Avanço na renda fixa

Tesouro Direto: com alta generalizada de preços em julho, títulos públicos sobem até 8% em 2020

Papéis com retornos indexados à inflação se destacaram no mês, especialmente o Tesouro IPCA+ com vencimento em 2045, com apreciação de 14,8% em julho

SÃO PAULO – Os títulos públicos negociados via Tesouro Direto, programa de compra e venda dos papéis dirigido ao investidor pessoa física, encerraram o mês de julho com alta generalizada de preços.

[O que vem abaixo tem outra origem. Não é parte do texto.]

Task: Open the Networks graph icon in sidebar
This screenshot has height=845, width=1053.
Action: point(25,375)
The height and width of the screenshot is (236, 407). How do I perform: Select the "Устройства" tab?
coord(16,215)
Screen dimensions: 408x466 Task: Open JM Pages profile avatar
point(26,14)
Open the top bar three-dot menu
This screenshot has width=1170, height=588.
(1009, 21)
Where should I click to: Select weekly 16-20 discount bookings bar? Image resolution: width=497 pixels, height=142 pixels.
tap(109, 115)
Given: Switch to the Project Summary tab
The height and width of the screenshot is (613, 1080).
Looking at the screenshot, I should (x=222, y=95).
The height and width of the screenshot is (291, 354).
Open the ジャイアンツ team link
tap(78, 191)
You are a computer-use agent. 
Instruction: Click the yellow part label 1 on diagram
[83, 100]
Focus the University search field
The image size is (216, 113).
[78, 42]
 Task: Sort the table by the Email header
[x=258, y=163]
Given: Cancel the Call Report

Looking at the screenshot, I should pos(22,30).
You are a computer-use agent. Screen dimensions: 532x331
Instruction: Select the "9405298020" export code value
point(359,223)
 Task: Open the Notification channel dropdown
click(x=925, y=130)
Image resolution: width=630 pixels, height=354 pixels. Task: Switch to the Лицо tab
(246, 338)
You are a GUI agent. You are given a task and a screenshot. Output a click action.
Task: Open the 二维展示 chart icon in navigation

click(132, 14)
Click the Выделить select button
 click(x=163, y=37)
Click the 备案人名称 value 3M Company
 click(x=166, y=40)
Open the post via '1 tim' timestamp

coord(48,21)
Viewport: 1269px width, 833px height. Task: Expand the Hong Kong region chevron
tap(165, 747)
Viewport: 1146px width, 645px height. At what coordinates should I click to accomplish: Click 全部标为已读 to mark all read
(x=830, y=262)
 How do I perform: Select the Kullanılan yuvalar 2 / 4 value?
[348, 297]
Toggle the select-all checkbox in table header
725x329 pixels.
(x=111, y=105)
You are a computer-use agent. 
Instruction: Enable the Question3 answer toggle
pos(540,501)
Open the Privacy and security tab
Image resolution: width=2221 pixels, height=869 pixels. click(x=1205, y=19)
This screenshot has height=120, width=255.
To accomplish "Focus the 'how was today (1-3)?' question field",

Às vésperas de uma nova e provavelmente última queda da taxa Selic, os prêmios pagos pelos papéis foram ainda mais reduzidos, o que levou todos os títulos atualmente disponíveis para compra a registrarem alta acima da variação do CDI no último mês (0,19%).

O destaque do período ficou com papéis com retornos indexados à inflação de mais longo prazo, especialmente o Tesouro IPCA+ com vencimento em 2045, que apresentou apreciação de 14,8% em julho. O mesmo papel com prazo equivalente a 2035 ainda teve alta de 8,9%.

No acumulado de 2020, a atenção recai sobre o Tesouro Prefixado com vencimento em 2023, com alta de 8,12%, que ainda mostra apreciação de 12,4% em 12 meses, também bem acima do CDI (4,21%).

Confira a seguir como se comportaram os títulos públicos disponíveis para novos investimentos em julho, no acumulado do ano e em 12 meses, quando os dados estiverem disponíveis. O único papel não considerado no levantamento foi o Tesouro Selic, dado que seu retorno segue a variação da Selic, portanto, sem grandes oscilações diárias.

Vale lembrar que o investidor só terá as perdas ou os ganhos apontados se efetivamente vender os papéis antecipadamente. Se carregá-los até o vencimento, o retorno vai respeitar as taxas e as condições contratadas no momento de aquisição dos títulos.